*** Begin section ***

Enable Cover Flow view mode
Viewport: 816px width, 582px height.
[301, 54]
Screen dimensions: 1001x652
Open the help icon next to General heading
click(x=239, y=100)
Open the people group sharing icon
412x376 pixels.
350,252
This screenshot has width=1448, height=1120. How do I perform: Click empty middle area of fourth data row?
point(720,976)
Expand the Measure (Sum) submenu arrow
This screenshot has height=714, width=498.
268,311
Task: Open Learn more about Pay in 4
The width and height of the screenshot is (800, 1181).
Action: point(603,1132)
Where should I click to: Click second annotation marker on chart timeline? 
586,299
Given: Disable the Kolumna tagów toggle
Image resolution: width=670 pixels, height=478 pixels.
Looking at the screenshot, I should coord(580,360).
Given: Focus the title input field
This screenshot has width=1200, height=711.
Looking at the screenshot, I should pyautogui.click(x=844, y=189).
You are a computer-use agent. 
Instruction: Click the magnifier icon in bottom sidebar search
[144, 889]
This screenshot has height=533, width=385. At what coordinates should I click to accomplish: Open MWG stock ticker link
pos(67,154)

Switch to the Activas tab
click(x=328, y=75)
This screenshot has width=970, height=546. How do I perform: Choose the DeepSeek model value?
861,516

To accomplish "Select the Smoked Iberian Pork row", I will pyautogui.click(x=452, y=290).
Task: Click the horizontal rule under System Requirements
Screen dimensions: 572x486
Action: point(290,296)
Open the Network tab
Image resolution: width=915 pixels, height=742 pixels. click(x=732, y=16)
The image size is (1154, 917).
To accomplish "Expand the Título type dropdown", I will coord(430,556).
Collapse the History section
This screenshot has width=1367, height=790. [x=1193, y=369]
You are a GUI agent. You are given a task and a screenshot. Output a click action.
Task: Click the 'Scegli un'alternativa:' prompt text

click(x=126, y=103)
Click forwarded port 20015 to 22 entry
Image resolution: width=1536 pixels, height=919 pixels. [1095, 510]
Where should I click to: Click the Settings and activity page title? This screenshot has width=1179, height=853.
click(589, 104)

*** End section ***

Every entry is to be repeated exactly as it stands.

Enable Cover Flow view mode
Viewport: 816px width, 582px height.
[301, 54]
Screen dimensions: 1001x652
Open the help icon next to General heading
click(x=239, y=100)
Open the people group sharing icon
412x376 pixels.
350,252
This screenshot has width=1448, height=1120. How do I perform: Click empty middle area of fourth data row?
point(720,976)
Expand the Measure (Sum) submenu arrow
This screenshot has height=714, width=498.
268,311
Task: Open Learn more about Pay in 4
The width and height of the screenshot is (800, 1181).
Action: point(603,1132)
Where should I click to: Click second annotation marker on chart timeline? 
586,299
Given: Disable the Kolumna tagów toggle
Image resolution: width=670 pixels, height=478 pixels.
Looking at the screenshot, I should coord(580,360).
Given: Focus the title input field
This screenshot has width=1200, height=711.
Looking at the screenshot, I should pyautogui.click(x=844, y=189).
You are a computer-use agent. 
Instruction: Click the magnifier icon in bottom sidebar search
[144, 889]
This screenshot has height=533, width=385. At what coordinates should I click to accomplish: Open MWG stock ticker link
pos(67,154)

Switch to the Activas tab
click(x=328, y=75)
This screenshot has width=970, height=546. How do I perform: Choose the DeepSeek model value?
861,516

To accomplish "Select the Smoked Iberian Pork row", I will pyautogui.click(x=452, y=290).
Task: Click the horizontal rule under System Requirements
Screen dimensions: 572x486
Action: point(290,296)
Open the Network tab
Image resolution: width=915 pixels, height=742 pixels. click(x=732, y=16)
The image size is (1154, 917).
To accomplish "Expand the Título type dropdown", I will coord(430,556).
Collapse the History section
This screenshot has width=1367, height=790. [x=1193, y=369]
You are a GUI agent. You are given a task and a screenshot. Output a click action.
Task: Click the 'Scegli un'alternativa:' prompt text

click(x=126, y=103)
Click forwarded port 20015 to 22 entry
Image resolution: width=1536 pixels, height=919 pixels. [1095, 510]
Where should I click to: Click the Settings and activity page title? This screenshot has width=1179, height=853.
click(589, 104)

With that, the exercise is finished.